Il Western Canada Sedimentary Basin (WCSB) ospita una delle più grandi riserve di petrolio e gas del mondo ed è disseminata di migliaia di pozzi perforati con la tecnica del fracking “orizzontale”. Il team di Atkinson ha confrontato 12.289 pozzi di fracking e 1236 pozzi per lo smaltimento delle acque reflue con il verificarsi, tra il 1985 e il 2015, di terremoti di magnitudo 3 o superiori in un’area di 454.000 Km2 tra l’Alberta e la British Columbia, ne è venuto fuori che i terremoti sono collegati al fracking Atkinson ha detto: «Non abbiamo ancora avuto un grande terremoto nei pressi di infrastrutture vulnerabili, ma credo che in realtà sua solo una questione di tempo prima di iniziare a vedere danni prodotti da un sisma di questo tipo». Lo studio ha anche confermato che negli ultimi anni quasi tutta la sismicità di magnitudo 3 o superiore nel Canada occidentale è stata indotta dalle attività antropiche e che più del 60% di questi terremoti sono legati al fracking, circa il 30-35% ai pozzi di smaltimento e solo il 5 e il 10% dei terremoti hanno origine naturale.
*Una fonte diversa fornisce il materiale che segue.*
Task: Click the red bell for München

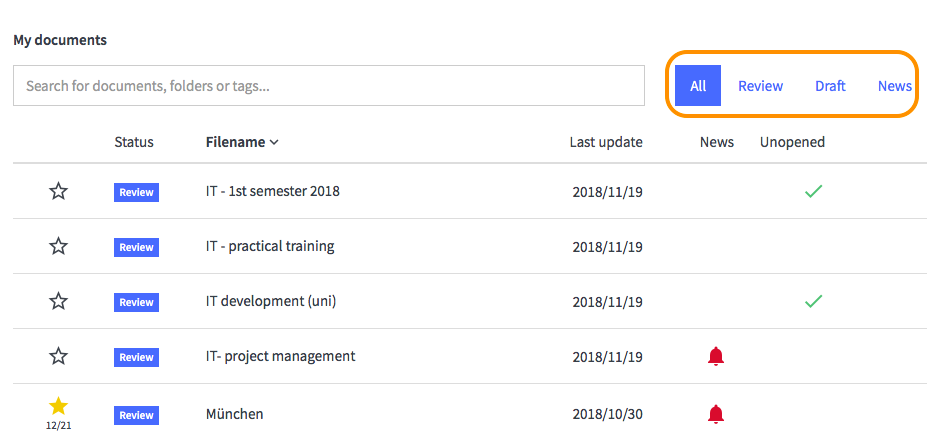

Rispetto alla mappatura e al rapporto USGS Atkinson introduce un altro elemento: il suo team è rimasto sorpreso dal fatto che i dati raccolti in Canada non mostrano nessuna relazione tra il volume del fluido iniettato in un sito fratturazione idraulica e la magnitudo massima della terremoto indotto: «Precedentemente si credeva che la fratturazione idraulica non potesse innescare grandi terremoti perché i volumi del fluido erano così piccoli rispetto al giacimento disponibile. Ma se non c’è alcuna relazione tra la magnitudo massima e lo smaltimento del liquido, quindi, potenzialmente, si potrebbero innescare eventi più grandi se la pressione del fluido si facesse strada fino ad una faglia molto stressata».
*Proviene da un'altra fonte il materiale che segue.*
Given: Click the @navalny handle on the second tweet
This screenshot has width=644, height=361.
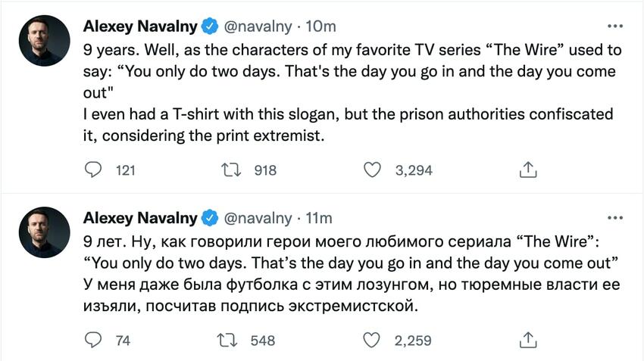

Gli scienziati mettono in guardia sulla concreta possibilità che i rischi sismici legati al fracking possano aumentare mano a mano che le compagnie petrolifere e gasiere estenderanno l’uso del fracking nei Paesi in via di sviluppo, dove spesso vivono grandi popolazioni e che hanno infrastrutture molto vulnerabili ai terremoti.